* WORK ORDER *
Repeat exactly, and only, the lines from the one containing "At what coordinates should I click to accomplish: Select" through the end of the records.

[[ RECORD SET open ]]

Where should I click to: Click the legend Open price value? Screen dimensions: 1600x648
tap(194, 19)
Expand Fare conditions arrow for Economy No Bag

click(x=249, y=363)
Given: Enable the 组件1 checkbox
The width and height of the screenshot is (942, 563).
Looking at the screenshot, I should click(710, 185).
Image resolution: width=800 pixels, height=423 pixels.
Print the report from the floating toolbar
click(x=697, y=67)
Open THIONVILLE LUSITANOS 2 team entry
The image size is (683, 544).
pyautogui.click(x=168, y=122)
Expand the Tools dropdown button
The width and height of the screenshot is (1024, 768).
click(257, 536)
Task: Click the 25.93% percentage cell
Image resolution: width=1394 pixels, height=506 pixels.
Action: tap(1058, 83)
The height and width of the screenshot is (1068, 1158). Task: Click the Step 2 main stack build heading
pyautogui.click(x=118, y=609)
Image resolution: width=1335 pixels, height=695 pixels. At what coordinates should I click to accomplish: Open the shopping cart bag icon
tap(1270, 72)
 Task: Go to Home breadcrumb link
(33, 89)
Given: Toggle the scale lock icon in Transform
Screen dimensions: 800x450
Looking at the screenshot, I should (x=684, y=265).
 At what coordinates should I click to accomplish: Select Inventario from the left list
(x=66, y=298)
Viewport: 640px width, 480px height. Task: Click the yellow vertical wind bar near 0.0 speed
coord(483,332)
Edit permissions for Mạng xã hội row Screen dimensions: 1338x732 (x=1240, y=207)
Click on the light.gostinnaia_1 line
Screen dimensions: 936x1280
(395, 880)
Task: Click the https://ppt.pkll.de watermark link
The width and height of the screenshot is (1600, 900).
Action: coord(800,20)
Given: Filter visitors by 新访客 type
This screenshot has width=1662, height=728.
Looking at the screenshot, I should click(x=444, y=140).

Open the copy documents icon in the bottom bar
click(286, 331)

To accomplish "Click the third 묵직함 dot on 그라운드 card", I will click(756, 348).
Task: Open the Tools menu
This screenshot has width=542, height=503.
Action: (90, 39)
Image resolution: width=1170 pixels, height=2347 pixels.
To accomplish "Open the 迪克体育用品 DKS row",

[[ RECORD SET closed ]]

* SOLUTION *
 At what coordinates should I click to accomplish: Select Inventario from the left list
(x=66, y=298)
Viewport: 640px width, 480px height. Task: Click the yellow vertical wind bar near 0.0 speed
coord(483,332)
Edit permissions for Mạng xã hội row Screen dimensions: 1338x732 (x=1240, y=207)
Click on the light.gostinnaia_1 line
Screen dimensions: 936x1280
(395, 880)
Task: Click the https://ppt.pkll.de watermark link
The width and height of the screenshot is (1600, 900).
Action: coord(800,20)
Given: Filter visitors by 新访客 type
This screenshot has width=1662, height=728.
Looking at the screenshot, I should click(x=444, y=140).

Open the copy documents icon in the bottom bar
click(286, 331)

To accomplish "Click the third 묵직함 dot on 그라운드 card", I will click(756, 348).
Task: Open the Tools menu
This screenshot has width=542, height=503.
Action: (90, 39)
Image resolution: width=1170 pixels, height=2347 pixels.
To accomplish "Open the 迪克体育用品 DKS row",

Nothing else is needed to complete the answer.